- Task instructions: Take the lines below between the one holding "Where should I click to: Click the Create" and the one holding "This screenshot has width=944, height=727.", inclusive, and copy them exactly. Add nothing.
= = =
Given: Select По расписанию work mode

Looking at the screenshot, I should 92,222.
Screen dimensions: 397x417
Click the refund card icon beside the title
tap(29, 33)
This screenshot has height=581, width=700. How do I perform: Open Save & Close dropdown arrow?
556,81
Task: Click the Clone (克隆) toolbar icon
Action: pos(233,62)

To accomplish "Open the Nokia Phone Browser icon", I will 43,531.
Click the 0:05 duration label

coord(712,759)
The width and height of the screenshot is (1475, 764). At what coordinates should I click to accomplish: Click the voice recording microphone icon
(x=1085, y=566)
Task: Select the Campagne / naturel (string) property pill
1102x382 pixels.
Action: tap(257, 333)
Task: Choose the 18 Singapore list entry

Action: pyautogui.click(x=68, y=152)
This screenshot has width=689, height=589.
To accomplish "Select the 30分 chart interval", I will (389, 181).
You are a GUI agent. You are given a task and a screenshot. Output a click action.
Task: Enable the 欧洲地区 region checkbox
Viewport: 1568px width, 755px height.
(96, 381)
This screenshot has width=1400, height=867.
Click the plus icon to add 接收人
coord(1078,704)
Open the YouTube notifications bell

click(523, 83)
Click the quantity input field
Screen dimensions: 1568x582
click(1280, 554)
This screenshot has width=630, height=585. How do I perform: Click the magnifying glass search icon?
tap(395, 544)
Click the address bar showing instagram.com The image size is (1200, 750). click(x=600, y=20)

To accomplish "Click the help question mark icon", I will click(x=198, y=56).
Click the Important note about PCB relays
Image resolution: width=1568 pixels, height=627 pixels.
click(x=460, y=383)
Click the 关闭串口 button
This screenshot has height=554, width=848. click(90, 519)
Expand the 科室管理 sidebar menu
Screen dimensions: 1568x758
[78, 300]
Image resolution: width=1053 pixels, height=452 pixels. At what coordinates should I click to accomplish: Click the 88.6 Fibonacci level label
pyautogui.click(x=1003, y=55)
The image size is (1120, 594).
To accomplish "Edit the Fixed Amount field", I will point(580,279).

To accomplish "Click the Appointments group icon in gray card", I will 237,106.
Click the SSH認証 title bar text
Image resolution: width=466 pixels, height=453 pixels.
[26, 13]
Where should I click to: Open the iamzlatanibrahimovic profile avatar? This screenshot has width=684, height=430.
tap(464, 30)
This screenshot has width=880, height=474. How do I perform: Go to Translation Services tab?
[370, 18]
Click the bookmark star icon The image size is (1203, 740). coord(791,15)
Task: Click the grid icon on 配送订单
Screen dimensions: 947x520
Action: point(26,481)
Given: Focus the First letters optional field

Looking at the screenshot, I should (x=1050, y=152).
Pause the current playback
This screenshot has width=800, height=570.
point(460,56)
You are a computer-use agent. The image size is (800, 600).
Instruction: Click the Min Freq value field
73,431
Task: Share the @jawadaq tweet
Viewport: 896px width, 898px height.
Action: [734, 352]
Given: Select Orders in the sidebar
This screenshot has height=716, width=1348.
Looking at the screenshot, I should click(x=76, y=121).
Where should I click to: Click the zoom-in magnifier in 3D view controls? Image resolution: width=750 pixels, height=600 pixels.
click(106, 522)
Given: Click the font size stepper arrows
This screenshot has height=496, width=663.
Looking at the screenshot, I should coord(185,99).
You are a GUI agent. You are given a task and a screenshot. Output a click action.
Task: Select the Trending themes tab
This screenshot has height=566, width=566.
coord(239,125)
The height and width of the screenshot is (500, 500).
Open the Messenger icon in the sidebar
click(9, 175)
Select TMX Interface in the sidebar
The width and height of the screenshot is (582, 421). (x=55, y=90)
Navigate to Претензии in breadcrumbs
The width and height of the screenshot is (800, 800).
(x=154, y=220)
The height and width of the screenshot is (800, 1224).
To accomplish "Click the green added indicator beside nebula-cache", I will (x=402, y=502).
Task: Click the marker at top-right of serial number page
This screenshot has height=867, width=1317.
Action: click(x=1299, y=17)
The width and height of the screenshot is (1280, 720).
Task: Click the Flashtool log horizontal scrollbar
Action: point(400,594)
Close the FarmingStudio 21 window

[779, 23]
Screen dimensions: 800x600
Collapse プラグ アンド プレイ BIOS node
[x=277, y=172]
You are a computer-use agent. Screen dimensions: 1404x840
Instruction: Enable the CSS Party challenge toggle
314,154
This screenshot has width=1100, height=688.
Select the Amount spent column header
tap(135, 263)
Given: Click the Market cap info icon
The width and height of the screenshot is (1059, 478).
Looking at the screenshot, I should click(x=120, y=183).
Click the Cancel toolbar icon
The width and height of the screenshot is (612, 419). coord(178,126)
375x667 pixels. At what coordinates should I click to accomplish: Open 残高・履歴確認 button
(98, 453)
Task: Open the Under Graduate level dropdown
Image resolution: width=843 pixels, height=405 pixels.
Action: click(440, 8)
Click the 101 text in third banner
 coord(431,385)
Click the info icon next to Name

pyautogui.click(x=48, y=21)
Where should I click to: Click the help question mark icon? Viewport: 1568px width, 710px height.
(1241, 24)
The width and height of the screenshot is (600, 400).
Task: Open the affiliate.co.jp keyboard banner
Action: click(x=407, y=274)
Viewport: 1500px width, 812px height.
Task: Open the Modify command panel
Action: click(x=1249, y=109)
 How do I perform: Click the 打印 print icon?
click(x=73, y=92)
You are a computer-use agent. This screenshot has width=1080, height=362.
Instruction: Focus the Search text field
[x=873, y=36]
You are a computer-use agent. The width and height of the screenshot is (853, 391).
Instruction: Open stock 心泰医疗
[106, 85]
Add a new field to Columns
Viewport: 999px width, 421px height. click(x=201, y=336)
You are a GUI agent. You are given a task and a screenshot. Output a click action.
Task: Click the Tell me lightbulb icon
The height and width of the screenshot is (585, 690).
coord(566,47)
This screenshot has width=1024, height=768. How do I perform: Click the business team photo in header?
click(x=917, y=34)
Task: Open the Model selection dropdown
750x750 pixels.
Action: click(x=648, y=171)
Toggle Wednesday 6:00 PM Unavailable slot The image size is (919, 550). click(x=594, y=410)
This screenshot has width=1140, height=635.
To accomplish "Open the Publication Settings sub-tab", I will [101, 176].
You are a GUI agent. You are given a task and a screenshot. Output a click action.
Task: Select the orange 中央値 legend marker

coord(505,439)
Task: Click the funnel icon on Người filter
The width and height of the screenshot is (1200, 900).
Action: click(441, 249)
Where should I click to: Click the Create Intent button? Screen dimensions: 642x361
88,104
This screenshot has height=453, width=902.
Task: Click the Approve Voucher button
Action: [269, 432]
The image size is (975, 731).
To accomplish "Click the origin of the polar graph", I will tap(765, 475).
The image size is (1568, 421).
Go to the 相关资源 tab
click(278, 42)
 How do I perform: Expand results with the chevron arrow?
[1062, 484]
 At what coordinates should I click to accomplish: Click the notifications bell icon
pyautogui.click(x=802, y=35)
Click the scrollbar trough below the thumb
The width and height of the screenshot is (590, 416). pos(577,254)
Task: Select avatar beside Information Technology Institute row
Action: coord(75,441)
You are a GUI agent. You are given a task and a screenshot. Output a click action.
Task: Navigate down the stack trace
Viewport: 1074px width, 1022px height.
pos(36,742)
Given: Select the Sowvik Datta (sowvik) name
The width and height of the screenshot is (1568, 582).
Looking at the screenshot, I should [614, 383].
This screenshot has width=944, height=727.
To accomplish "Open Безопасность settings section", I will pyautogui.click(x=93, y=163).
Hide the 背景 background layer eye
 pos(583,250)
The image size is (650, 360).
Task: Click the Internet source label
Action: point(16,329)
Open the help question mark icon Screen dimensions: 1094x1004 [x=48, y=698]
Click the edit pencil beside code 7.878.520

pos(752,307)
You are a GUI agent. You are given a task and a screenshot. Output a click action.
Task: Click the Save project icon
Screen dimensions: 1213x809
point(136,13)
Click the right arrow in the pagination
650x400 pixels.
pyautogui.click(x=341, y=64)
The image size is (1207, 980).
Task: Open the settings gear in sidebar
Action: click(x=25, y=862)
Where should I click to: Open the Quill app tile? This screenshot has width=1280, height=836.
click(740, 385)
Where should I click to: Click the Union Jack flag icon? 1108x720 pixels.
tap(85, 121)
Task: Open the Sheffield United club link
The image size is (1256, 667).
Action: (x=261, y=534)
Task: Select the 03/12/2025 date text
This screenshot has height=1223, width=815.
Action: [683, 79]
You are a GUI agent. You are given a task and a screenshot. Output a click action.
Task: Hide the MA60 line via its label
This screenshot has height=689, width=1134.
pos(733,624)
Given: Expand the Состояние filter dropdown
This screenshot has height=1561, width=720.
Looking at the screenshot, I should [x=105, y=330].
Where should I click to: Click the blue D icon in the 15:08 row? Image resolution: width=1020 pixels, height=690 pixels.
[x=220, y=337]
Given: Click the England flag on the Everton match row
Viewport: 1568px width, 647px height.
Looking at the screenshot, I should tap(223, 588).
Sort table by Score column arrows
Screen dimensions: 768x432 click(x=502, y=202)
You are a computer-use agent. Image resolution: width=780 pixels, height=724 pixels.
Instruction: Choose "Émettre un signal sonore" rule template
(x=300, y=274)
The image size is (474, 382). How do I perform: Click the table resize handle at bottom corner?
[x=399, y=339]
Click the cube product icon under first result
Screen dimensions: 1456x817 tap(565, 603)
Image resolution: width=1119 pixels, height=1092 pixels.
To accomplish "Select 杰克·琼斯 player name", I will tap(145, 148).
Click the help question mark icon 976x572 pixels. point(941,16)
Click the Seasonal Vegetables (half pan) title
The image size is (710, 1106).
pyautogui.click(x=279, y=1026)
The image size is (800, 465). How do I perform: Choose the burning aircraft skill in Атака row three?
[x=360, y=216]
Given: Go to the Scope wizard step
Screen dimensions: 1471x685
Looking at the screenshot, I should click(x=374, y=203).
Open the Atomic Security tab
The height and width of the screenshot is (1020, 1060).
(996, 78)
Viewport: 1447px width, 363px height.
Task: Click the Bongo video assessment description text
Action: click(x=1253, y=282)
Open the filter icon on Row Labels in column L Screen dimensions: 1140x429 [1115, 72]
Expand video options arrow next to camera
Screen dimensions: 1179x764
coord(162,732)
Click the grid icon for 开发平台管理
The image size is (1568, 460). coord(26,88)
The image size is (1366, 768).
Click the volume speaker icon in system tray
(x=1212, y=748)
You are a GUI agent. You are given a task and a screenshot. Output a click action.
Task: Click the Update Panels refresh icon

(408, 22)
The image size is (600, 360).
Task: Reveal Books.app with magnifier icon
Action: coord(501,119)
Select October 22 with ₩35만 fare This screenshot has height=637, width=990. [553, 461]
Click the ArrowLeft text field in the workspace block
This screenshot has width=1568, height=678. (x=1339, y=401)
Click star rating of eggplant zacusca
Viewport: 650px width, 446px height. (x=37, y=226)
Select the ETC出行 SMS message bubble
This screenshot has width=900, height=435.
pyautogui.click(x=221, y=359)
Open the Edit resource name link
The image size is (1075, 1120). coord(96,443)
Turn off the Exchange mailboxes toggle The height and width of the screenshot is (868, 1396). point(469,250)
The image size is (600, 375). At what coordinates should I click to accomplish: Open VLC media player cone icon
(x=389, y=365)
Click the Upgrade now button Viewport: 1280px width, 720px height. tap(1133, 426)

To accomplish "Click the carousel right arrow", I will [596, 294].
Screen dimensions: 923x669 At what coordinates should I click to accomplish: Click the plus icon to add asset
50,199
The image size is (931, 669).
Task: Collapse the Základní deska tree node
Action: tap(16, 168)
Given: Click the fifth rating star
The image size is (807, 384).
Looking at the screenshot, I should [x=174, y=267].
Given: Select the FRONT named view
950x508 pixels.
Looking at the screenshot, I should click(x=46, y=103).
= = =
- Answer area:
Where should I click to: Click the Create Intent button? Screen dimensions: 642x361
88,104
This screenshot has height=453, width=902.
Task: Click the Approve Voucher button
Action: [269, 432]
The image size is (975, 731).
To accomplish "Click the origin of the polar graph", I will tap(765, 475).
The image size is (1568, 421).
Go to the 相关资源 tab
click(278, 42)
 How do I perform: Expand results with the chevron arrow?
[1062, 484]
 At what coordinates should I click to accomplish: Click the notifications bell icon
pyautogui.click(x=802, y=35)
Click the scrollbar trough below the thumb
The width and height of the screenshot is (590, 416). pos(577,254)
Task: Select avatar beside Information Technology Institute row
Action: coord(75,441)
You are a GUI agent. You are given a task and a screenshot. Output a click action.
Task: Navigate down the stack trace
Viewport: 1074px width, 1022px height.
pos(36,742)
Given: Select the Sowvik Datta (sowvik) name
The width and height of the screenshot is (1568, 582).
Looking at the screenshot, I should [614, 383].
This screenshot has width=944, height=727.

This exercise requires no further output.